The shores of the lake near my summer home with friends
Cape Cod, Buzzards Bay

There are specific places however that will hold a place in my heart as far as I can know. The conservation land behind my house which holds the trails I biked down with my friends, the rocks we made first ascents on, and the quite woods that calmed my anger, sorrow, and anxieties that every person feels in life.

Biking in conservation lands behind my friends house.
Cut hands on the left side of established route Rupi Naui behind my house.

I connect with the places near me in an ecological sense I know the passing of the seasons. The rate a which things pass I know is ingrained in my memory. And as I grew older I learned slowly of the history of my town and its traditions while working on a seventh generation farm.

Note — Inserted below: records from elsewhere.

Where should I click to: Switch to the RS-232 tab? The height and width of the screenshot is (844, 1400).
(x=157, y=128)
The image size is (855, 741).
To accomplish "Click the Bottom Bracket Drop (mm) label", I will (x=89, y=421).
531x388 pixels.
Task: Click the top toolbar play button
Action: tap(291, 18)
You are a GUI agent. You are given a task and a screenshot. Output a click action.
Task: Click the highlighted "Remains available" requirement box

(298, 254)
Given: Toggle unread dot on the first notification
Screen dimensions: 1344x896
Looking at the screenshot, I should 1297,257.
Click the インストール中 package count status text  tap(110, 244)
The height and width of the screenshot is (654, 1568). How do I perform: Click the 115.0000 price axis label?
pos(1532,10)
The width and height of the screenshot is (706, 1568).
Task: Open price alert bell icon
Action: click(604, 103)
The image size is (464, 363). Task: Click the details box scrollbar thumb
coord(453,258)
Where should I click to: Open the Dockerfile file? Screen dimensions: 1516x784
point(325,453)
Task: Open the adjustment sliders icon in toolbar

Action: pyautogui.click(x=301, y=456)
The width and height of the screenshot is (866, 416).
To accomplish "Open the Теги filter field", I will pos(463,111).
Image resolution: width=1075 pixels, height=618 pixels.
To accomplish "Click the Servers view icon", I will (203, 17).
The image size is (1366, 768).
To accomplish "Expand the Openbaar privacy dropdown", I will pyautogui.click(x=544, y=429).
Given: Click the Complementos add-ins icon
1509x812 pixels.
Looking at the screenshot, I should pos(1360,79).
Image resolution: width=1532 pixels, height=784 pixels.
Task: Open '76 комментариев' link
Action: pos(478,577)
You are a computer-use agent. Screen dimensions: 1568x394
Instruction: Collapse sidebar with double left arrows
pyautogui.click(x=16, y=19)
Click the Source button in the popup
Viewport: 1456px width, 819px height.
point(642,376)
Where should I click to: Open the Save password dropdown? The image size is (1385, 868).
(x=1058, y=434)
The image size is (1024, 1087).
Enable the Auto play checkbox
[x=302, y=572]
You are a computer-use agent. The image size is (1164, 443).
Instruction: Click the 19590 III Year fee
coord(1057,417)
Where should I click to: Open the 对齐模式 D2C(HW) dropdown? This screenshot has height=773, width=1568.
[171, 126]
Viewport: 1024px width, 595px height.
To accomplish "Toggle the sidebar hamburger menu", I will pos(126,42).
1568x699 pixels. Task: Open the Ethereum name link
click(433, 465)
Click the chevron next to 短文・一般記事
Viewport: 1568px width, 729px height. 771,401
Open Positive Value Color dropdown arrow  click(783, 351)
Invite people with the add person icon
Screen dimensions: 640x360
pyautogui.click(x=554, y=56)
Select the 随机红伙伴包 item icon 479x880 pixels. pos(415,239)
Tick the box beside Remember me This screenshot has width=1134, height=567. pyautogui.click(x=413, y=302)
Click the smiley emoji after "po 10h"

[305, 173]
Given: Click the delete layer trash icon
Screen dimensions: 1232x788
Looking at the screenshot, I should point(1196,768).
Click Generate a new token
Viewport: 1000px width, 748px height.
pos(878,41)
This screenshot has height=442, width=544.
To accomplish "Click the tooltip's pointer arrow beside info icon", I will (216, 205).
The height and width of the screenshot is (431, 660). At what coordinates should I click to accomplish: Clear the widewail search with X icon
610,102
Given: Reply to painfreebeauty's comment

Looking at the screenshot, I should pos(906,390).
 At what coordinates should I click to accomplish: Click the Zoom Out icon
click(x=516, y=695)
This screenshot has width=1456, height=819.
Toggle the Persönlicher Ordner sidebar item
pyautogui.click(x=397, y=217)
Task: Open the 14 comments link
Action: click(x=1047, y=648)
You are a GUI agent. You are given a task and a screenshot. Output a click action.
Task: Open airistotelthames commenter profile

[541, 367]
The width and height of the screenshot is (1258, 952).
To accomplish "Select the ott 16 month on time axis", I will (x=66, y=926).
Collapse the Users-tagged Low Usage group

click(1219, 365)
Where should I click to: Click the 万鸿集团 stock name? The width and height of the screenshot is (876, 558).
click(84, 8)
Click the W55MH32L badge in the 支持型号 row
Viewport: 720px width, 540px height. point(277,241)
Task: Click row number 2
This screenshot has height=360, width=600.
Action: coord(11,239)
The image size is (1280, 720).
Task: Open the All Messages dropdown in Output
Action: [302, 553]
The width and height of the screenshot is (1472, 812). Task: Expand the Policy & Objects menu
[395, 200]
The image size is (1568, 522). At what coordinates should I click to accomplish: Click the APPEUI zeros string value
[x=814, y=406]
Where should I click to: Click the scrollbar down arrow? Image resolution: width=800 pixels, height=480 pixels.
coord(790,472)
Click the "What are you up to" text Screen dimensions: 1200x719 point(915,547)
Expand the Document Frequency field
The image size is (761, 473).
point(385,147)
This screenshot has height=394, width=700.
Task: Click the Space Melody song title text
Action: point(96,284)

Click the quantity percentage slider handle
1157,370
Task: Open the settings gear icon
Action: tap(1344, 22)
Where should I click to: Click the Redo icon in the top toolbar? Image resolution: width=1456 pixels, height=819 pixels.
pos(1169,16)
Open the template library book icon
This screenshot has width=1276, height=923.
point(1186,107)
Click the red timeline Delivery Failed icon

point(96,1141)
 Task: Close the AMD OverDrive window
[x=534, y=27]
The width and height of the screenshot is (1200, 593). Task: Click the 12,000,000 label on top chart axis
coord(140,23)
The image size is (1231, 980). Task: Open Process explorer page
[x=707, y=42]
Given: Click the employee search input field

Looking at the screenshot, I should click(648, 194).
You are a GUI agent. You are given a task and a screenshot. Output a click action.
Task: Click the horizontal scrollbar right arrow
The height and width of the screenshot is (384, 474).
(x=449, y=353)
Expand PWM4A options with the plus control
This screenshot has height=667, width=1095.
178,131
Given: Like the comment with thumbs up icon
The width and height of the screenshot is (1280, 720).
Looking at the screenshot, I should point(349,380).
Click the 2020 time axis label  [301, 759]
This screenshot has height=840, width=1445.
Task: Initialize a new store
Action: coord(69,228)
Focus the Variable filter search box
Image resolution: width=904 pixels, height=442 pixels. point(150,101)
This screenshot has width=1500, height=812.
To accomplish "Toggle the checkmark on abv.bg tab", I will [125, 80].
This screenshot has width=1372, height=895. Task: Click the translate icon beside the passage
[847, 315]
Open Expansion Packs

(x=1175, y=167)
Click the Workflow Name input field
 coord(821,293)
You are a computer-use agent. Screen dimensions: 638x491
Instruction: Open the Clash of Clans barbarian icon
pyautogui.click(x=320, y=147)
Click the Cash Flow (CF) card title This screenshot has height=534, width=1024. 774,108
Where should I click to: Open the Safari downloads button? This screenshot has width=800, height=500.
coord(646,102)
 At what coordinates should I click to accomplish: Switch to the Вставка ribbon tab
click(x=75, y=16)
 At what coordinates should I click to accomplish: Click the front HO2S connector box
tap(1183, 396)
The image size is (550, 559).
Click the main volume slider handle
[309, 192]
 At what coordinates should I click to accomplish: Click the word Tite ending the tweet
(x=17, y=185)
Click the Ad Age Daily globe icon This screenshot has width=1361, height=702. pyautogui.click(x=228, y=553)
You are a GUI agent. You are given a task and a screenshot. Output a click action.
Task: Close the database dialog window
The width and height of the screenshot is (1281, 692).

Quiet Corn Fields at Indian Head Farm.

I know the culture of my place and they culture the young people of my town carved out for themselves. Whether it was walking through the mile long old train tunnel, hanging out near the giant chair we found in that field or walking out to the lookout at night. We created a culture of exploration and discovery in the little nooks of our small towns. I challenged my friend to find these places and every weekend we were somewhere new on our little “Midnight Runs”. There might have been a little trespassing but there was worse a bunch of country/suburban kids could be doing.

I recognize that my town is unique in its area, it is a town that use to be very agricultural and has since been reforested, it has large swaths of forested land. The lack of development compared to the other tightly packed Massachusetts towns right next to me, brought my closer to natural spaces, I became to love the conserved lands even more with the towns near me developing to no ends. I remember my driving instructor who was an old man telling me how all the towns around me use to look just like mine only 30 years ago. I have wanted to preserve these natural places since my realize that they are not necessarily permanent.

Conservation Land in Winter.
Me before my 27.5 mile run around the near by reservoir.

The natural places that are familiar to me support me in a way nothing else does. It a large part of my very soul. I would not hesitate to say the natural places of my youth are my religion. They have taught me patience, perseverance, humility, kindness, and tranquility. I do not “ignore the truck” but my sense of place especially that connected to natural places, fuels my well being. And I am sure I will develop it here in the cedars of the Lake Champlain shores.